Nail-biting, nose-picking, mouth-chewing, skin-picking, hair-pulling – we all do some of them, some of the time. Some normal grooming behaviours help maintain good hygiene (such as picking at a dirty finger nail) and appearance (plucking that pesky grey hair). But when do these normal behaviours become bothersome habits? And when do these habits become psychological disorders?
Habits are stable, repetitive behaviours that occur automatically, without much thought. They’re stable in that, once established, they can be difficult to break. Body-focused repetitive behaviours, like those described earlier, are quite common. In one study, up to 24% of US college students reported performing some body-focused repetitive behaviours at least five times a day.

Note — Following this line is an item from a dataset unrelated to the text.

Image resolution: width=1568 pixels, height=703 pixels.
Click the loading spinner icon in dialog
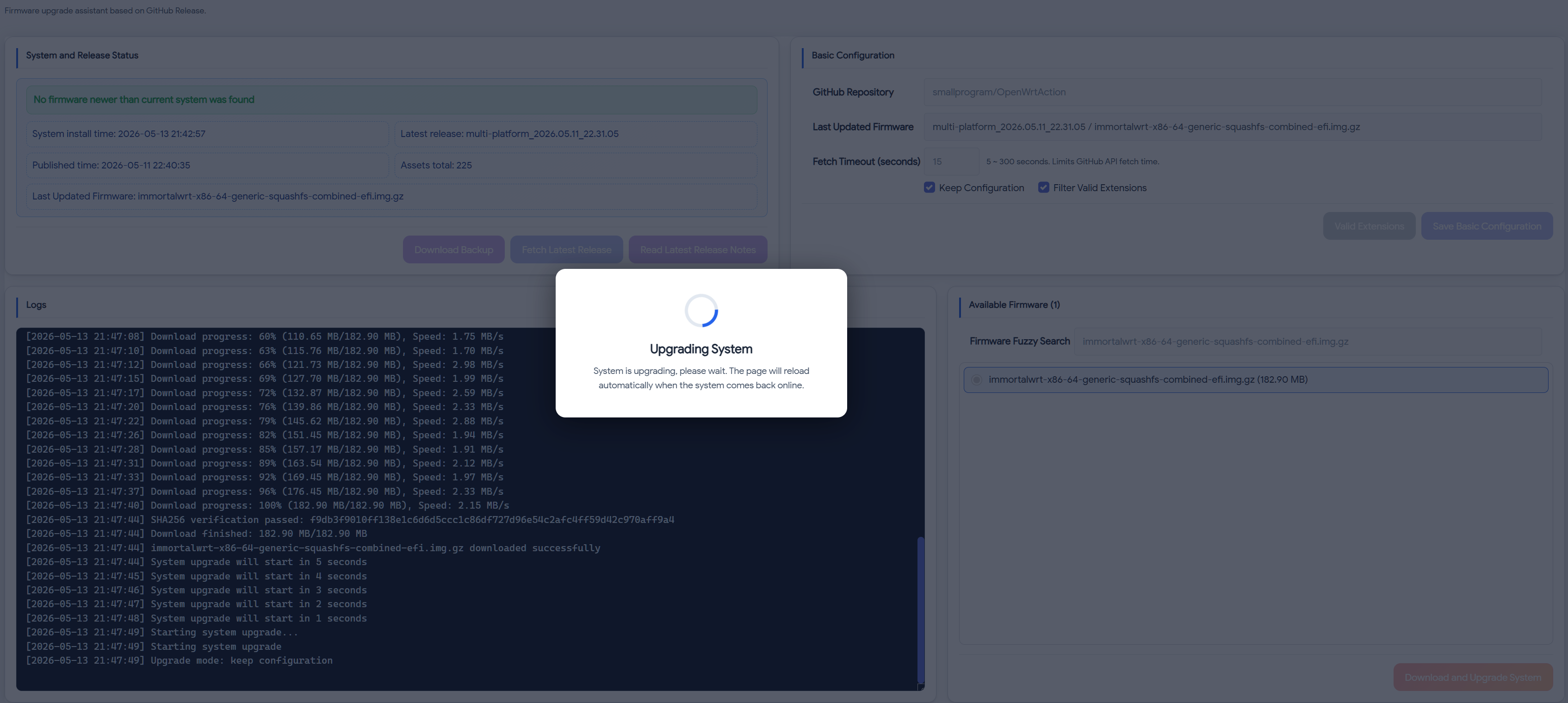pyautogui.click(x=701, y=311)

But a follow-up study reported much lower prevalence rates of 1-6%. This was because students were asked to consider if the consequences of their habit had ever required medical attention (for infections, for example) or interfered with daily functioning. This is when mental health professionals begin to see habitual body-focused repetitive behaviours as something more serious.
Consequences
Two specific body-focused repetitive behaviours are classified as psychological disorders by the American Psychiatric Association: hair-pulling disorder (trichotillomania), and skin-picking disorder.
These conditions can be extremely difficult to control. Baldness, painful skin infections, and scarring are common. Body-focused repetitive behaviours can also severely impact self-esteem, body image, health, relationships, and daily functioning.
A recent Australian study reported that people with clinical levels of body-focused repetitive behaviours are two to four times more likely to experience other mental health difficulties such as depression and anxiety.